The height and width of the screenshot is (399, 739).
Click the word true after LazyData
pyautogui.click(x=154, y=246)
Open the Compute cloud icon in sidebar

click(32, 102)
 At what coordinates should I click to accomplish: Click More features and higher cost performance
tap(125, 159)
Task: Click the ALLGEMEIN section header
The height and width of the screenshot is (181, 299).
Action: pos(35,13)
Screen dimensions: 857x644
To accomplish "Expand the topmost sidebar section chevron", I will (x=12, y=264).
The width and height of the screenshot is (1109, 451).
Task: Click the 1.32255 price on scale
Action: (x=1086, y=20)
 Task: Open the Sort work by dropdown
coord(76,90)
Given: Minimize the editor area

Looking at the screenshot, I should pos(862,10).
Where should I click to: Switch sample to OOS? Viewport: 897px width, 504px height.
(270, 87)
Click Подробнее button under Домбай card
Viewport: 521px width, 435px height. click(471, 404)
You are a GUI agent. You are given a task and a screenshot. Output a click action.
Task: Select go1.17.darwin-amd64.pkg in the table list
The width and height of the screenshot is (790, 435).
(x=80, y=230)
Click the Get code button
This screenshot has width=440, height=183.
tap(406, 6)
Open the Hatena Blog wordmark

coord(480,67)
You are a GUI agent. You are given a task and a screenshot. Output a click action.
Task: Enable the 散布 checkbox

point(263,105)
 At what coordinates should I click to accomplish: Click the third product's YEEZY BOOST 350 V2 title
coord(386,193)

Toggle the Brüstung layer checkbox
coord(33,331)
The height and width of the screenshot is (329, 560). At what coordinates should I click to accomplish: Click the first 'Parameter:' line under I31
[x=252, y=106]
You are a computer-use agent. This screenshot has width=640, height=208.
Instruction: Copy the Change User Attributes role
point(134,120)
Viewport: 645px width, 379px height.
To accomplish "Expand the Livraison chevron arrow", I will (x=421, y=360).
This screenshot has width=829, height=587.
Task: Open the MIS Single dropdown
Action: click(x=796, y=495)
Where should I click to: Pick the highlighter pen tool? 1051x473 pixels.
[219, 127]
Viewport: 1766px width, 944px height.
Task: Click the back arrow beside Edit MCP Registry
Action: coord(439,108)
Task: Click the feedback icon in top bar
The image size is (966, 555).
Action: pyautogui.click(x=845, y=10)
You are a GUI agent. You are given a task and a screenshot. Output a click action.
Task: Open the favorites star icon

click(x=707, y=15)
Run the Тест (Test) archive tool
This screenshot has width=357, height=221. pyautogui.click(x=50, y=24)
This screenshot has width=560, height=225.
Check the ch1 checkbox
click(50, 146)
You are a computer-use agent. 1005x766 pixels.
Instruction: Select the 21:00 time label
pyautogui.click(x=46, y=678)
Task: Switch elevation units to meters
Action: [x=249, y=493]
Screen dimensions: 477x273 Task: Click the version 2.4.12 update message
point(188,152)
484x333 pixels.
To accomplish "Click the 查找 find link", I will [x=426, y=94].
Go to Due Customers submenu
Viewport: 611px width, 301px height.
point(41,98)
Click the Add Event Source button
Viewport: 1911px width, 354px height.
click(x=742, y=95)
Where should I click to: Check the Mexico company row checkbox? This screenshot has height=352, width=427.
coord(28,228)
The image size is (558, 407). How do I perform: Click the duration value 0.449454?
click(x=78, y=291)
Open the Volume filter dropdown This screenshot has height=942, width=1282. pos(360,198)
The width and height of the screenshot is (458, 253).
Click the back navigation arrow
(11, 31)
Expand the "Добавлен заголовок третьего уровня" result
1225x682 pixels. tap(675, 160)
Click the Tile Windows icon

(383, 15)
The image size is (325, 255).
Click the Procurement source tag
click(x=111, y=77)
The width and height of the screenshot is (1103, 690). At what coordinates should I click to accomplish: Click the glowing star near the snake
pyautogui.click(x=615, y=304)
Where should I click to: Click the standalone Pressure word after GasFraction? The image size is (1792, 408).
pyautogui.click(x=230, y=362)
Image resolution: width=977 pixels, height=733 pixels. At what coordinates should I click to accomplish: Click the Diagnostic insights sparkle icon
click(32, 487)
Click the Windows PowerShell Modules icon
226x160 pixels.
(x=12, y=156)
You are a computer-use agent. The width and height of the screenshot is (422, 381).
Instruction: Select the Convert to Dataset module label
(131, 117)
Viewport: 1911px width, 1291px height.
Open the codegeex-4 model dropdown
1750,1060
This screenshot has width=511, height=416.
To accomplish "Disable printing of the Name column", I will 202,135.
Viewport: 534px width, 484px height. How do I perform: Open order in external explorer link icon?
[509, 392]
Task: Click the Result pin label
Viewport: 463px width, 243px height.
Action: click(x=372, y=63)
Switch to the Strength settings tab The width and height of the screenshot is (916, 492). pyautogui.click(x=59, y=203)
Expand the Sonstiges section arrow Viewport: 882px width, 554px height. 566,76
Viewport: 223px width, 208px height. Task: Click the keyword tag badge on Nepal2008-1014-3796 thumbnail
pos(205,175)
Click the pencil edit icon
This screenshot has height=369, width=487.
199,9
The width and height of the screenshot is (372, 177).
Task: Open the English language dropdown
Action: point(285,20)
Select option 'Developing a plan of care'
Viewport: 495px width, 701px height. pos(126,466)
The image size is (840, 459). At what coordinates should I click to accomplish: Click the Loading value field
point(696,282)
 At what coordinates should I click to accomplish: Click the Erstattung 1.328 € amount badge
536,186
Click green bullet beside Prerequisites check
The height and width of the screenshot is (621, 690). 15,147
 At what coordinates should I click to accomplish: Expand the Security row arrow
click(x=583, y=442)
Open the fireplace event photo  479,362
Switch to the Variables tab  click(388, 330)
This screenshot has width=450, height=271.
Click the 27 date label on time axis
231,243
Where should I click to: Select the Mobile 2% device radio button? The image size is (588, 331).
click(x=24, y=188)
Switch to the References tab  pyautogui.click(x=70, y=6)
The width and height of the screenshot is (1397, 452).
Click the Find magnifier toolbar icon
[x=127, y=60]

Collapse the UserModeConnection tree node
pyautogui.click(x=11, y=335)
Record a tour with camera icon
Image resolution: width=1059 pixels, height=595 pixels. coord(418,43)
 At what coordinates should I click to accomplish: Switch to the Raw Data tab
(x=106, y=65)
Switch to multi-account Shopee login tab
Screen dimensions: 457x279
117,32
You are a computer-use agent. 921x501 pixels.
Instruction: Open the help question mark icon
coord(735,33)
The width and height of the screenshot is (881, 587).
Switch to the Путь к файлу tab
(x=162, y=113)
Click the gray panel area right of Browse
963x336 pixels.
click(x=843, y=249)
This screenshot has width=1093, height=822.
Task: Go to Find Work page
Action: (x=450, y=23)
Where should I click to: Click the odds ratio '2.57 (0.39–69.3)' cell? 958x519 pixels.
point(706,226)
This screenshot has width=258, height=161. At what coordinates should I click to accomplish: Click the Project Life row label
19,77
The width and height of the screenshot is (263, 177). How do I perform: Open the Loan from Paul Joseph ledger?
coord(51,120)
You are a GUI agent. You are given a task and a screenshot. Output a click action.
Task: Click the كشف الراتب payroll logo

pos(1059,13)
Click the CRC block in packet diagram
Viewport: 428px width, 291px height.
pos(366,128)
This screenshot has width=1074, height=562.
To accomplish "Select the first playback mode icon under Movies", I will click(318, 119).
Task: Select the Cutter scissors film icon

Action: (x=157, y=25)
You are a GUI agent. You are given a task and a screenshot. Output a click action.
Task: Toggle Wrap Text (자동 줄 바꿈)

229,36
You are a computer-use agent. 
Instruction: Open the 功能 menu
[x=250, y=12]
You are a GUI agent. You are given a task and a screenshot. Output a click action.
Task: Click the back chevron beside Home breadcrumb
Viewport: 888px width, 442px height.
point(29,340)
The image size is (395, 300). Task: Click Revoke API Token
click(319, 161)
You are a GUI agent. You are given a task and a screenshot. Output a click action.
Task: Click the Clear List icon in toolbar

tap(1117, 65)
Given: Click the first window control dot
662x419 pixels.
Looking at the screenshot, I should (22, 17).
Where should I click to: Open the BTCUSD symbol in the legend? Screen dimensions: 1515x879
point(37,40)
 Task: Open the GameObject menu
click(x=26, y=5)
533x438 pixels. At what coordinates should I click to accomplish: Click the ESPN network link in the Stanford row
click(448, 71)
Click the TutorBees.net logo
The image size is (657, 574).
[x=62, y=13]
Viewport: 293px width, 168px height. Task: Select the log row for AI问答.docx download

PROBLEM:
Exactly as they appear, retype the lines from the start of the records through the line containing "Screen dimensions: 857x644".

REPLY TO THE EXERCISE:
The height and width of the screenshot is (399, 739).
Click the word true after LazyData
pyautogui.click(x=154, y=246)
Open the Compute cloud icon in sidebar

click(32, 102)
 At what coordinates should I click to accomplish: Click More features and higher cost performance
tap(125, 159)
Task: Click the ALLGEMEIN section header
The height and width of the screenshot is (181, 299).
Action: pos(35,13)
Screen dimensions: 857x644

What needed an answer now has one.